Собаки сбились у дверей хаты и тонко, на одной ноте скулили. Монотонный этот звук не сливался с привычным воем ветра, плыл поверх его, терзал душу. Хотелось самому завыть. Но пересохшее нутро, не воя, даже просто слез не могло из себя выдавить. Несколько раз порывался встать, выйти из хаты, но снова опускался на табурет, окаменело глядя на неузнаваемо изуродованное смертью лицо Нади. А надо бы выйти, пройти долину, туда, где светятся еще огни кошары, растолкать пьяных чабанов… или нет, лучше до Вальки дойти, стучать в окно, пока не проснется, в дверь колотить, кричать: «Вставай, Надя умерла!»
Вдруг перестал выть ветер и тут же на какой-то нестерпимой ноте оборвался скулеж.
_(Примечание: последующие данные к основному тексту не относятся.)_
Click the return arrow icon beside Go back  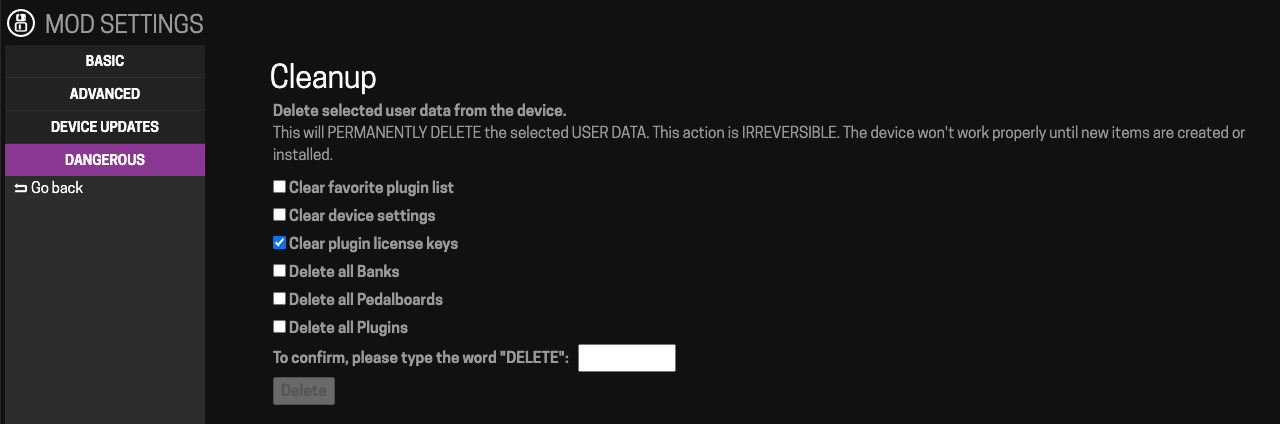point(20,188)
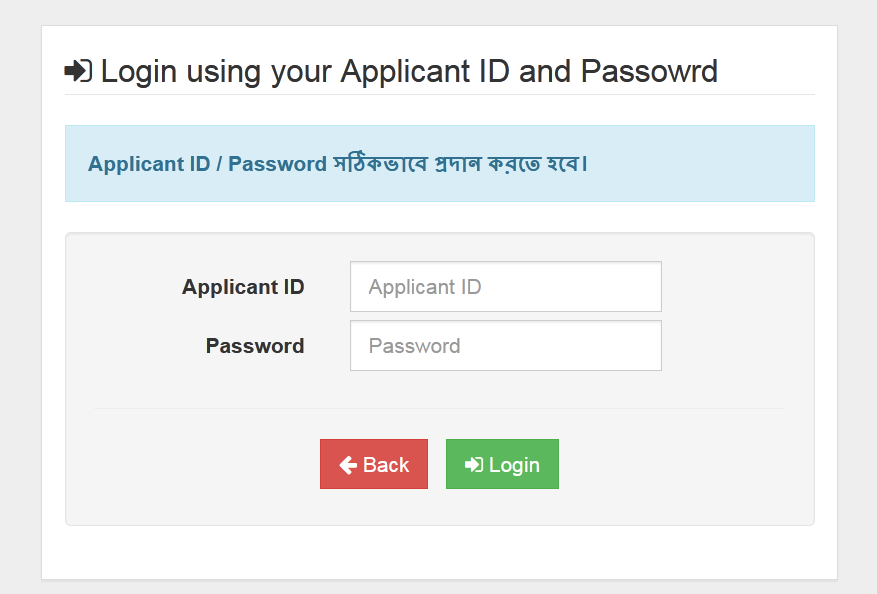Click the sign-in icon on green Login button
877x594 pixels.
coord(474,465)
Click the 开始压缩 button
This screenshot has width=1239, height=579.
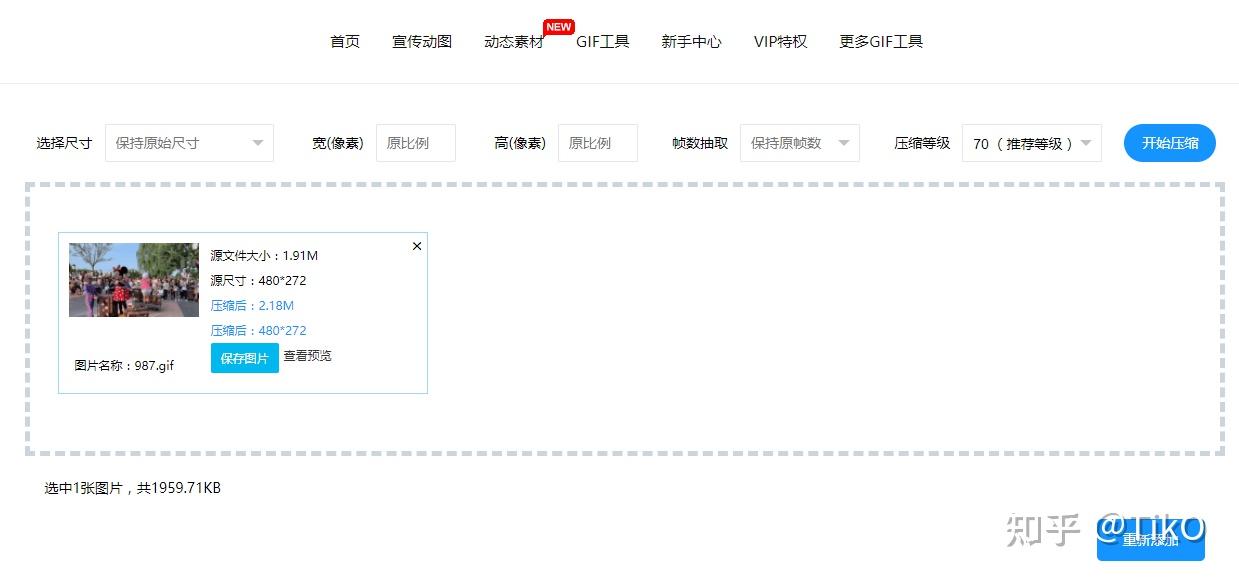point(1168,142)
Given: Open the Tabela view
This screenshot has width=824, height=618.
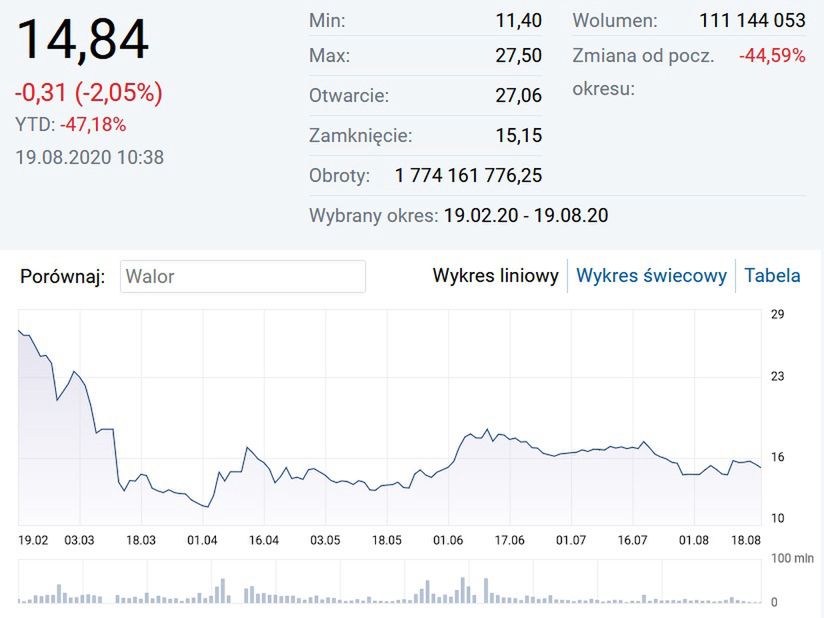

Внезапно наступившую тишину взрезал надсаженный крик Савельевны: «Балахай! Жучок! Домой, блядины! Хде вас, мать вашу, носит?!»… Леня поймал себя на том, что это матерное, из вечера в вечер повторяющееся, впервые не вызвало в нем привычного приступа ненависти, наоборот, отозвалось мольбой: «Зайди ж ты ко мне, гадина, я ж сосед твой…» – но только сухо бесслезно сморгнул стыд перед Надей. Еще вчера на пути к колодцу остановился, и с губ сами собой сорвались слова:
«Савельевна, Надя помирает!..»
– И не хуторь мне! – раскинула от скрюченной спины в обе стороны грабли рук и выплеснула ему в лицо. – Нехай дохнет! Мне шо?! Давно пора!
– Будь ты проклята! – только и сказал он. Но собаки уже учуяли смерть: он только позднее понял, что впервые Балахай, Жучок и Белка встретили его без обычного злобного рыка, на который сворка мелких, со всей степи Надей приваженных к дому собачат неизменно отвечала таким остервенелым визгом, что воздух в долине накалялся и трещал разрядами ненависти.